- **VORLIEGENDER TEXT**:
----------------------------------------

Kerstins Fraktionsstellungnahme zur Schutzgebietsverordnung AWZ vor Sylt

Kreistag, 11.3.2016

Fraktionsstellungnahme zum Entwurf der Schutzgebiets-Verordnung in der Ausschließlichen Wirtschaftszone (AWZ) „Sylter Außenriff – östliche Deutsche Bucht“ 

Mit den Verordnungen sollen die Natura-2000-Gebiete in der deutschen „Ausschließlichen Wirtschaftszone“ (AWZ) nach 11 Jahren endlich den rechtlichen Status von Naturschutzgebieten erhalten.  Die Umweltverbände NABU, BUND, Deepwave, DNR, DUH, Greenpeace, Schutzstation Wattenmeer, WWF und Whale & Dolphin Conservation kritisieren in einer gemeinsamen Stellungnahme scharf, dass die Entwürfe ungenügend sind, da sie weiterhin die massive Übernutzung der Meere zulassen und die naturschutzfachlichen Notwendigkeiten ignorieren. Vor allem aber werden sie den EU-Verpflichtungen nicht gerecht.

Bereits 2004 wurden die Schutzgebiete ausgewiesen. Jetzt, mehr als elf Jahre später, legt die Bundesregierung endlich die Verordnungsentwürfe vor. Seit Jahren blockieren Streitigkeiten der beteiligten deutschen Ministerien aus den Bereichen Verkehr, Fischerei, Forschung und Wirtschaft mit dem federführenden Bundesumweltministerium jegliches Vorankommen. Der effektive Schutz von bedrohten Arten und Lebensräumen verbleibt dabei im toten Winkel der Ressortstreitigkeiten.

Bis heute wird in den Schutzgebieten, den wertvollsten Ökosystemen vor unseren Küsten, flächendeckend gefischt, es fahren tausende Schiffe und es finden Rohstoffabbau und militärische Manöver statt. Die deutschen Meeresschutzgebiete gibt es nur auf dem Papier. Und die Ministerien, die die Nutzergruppen vertreten, sorgen dafür, dass es auch so bleibt, kritisieren die Umweltverbände. Leidtragende sind Meeressäuger, Seevögel und zahlreiche Bodentiere, darunter auch seltene Weichkorallen. Dabei steht es schlecht um die Lebensgemeinschaften in Nord- und Ostsee. Laut nationaler Roter Liste sind fast ein Drittel der untersuchten Arten gefährdet. Grund dafür sind nach eigener Aussage der Bundesregierung die Fischerei, der Kies- und Sandabbau und der Eintrag von Nähr- und Schadstoffen.

----------------------------------------

- **Datensätze zur Elementsuche**:
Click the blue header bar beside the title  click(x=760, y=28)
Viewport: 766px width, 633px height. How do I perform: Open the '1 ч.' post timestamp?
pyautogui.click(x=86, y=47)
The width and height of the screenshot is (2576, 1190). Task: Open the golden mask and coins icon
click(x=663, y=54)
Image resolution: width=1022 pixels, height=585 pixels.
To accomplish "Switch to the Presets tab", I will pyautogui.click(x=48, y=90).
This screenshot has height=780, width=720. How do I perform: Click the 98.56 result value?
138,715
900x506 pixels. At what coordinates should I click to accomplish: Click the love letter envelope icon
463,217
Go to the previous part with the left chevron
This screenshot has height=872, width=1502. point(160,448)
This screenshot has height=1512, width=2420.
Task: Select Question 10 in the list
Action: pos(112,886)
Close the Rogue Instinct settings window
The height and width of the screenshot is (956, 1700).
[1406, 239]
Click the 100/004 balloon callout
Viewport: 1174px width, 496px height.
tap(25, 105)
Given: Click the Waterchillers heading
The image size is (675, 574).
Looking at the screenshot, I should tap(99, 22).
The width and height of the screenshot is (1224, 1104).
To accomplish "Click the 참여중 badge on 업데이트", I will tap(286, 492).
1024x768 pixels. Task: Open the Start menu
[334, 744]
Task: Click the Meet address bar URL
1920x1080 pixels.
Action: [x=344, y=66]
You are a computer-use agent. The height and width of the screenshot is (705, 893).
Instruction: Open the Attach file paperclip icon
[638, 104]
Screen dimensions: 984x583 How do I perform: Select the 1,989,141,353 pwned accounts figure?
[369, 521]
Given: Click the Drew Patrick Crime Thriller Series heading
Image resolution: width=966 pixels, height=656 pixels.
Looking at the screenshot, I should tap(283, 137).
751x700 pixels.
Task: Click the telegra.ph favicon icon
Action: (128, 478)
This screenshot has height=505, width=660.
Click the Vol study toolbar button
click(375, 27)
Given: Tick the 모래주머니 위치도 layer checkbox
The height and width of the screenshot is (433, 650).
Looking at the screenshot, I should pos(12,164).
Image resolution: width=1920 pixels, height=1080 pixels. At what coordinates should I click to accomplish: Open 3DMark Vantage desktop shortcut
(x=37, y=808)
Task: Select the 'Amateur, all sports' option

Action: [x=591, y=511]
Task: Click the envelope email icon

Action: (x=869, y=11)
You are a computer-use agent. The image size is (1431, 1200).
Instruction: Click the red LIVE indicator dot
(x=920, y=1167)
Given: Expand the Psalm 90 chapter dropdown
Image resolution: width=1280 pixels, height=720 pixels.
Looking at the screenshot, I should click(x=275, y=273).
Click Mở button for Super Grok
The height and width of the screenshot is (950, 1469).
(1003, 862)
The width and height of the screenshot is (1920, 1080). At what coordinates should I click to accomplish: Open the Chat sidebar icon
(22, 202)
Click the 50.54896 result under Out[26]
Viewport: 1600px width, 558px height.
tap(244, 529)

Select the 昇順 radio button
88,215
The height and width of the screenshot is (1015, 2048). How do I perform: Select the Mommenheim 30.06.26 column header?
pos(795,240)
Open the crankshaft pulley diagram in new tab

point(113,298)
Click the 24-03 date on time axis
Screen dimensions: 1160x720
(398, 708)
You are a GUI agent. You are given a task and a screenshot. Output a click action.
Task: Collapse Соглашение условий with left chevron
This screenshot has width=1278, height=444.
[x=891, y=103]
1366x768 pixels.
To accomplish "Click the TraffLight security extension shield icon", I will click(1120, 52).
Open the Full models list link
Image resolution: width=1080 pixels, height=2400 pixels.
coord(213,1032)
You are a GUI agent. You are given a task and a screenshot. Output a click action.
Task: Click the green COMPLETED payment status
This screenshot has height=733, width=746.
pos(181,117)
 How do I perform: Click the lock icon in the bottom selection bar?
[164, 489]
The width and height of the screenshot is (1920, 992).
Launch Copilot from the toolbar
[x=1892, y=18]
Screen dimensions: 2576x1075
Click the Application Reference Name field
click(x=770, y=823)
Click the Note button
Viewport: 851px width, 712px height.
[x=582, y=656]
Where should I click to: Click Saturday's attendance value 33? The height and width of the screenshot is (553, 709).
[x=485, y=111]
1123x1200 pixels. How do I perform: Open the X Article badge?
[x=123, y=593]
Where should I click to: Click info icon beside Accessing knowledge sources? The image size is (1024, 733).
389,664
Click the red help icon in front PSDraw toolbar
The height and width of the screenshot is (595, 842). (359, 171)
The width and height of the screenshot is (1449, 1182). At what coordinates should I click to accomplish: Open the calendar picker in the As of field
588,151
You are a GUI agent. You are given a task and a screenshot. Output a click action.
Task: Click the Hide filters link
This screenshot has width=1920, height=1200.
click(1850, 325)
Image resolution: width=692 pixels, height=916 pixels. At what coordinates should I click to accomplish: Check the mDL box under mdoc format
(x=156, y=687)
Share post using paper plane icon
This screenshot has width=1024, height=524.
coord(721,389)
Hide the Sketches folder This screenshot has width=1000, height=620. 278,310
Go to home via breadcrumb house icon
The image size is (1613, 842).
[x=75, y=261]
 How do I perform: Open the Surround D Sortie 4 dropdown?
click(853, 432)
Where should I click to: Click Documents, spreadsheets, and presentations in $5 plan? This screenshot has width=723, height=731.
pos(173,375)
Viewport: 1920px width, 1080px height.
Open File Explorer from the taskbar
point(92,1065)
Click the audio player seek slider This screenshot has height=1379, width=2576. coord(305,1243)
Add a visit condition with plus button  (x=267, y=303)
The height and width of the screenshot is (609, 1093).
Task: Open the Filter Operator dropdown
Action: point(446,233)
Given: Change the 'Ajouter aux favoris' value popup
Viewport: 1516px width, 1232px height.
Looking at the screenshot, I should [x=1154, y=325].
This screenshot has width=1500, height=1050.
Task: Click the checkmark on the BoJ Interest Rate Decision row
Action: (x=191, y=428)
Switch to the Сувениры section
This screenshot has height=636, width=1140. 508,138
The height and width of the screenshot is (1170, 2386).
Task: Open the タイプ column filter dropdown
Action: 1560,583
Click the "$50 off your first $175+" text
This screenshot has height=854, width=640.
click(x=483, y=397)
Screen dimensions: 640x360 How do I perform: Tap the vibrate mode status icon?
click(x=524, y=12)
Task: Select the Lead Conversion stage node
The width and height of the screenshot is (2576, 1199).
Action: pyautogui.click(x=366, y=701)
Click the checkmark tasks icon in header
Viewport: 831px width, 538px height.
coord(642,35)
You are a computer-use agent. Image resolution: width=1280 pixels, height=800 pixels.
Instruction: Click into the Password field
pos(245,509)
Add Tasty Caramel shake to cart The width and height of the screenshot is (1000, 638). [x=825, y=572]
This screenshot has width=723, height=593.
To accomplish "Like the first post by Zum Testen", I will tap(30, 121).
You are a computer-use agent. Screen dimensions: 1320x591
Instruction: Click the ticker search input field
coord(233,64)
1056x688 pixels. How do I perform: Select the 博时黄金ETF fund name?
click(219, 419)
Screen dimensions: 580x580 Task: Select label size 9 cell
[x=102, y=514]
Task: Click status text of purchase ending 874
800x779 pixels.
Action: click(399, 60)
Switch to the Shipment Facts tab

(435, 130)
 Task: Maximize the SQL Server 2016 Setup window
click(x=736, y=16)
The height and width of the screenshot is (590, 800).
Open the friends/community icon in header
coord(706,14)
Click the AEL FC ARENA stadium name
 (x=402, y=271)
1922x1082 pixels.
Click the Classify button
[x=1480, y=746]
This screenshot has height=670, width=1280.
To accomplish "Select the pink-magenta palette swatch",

----------------------------------------

In welchem Jahr wurden laut dem Text zur Schutzgebietsverordnung vor Sylt die Schutzgebiete ausgewiesen? Stütze dich ausschließlich auf den Text, nicht auf die Auflistung.

- **LÖSUNG**: Die Schutzgebiete wurden bereits 2004 ausgewiesen.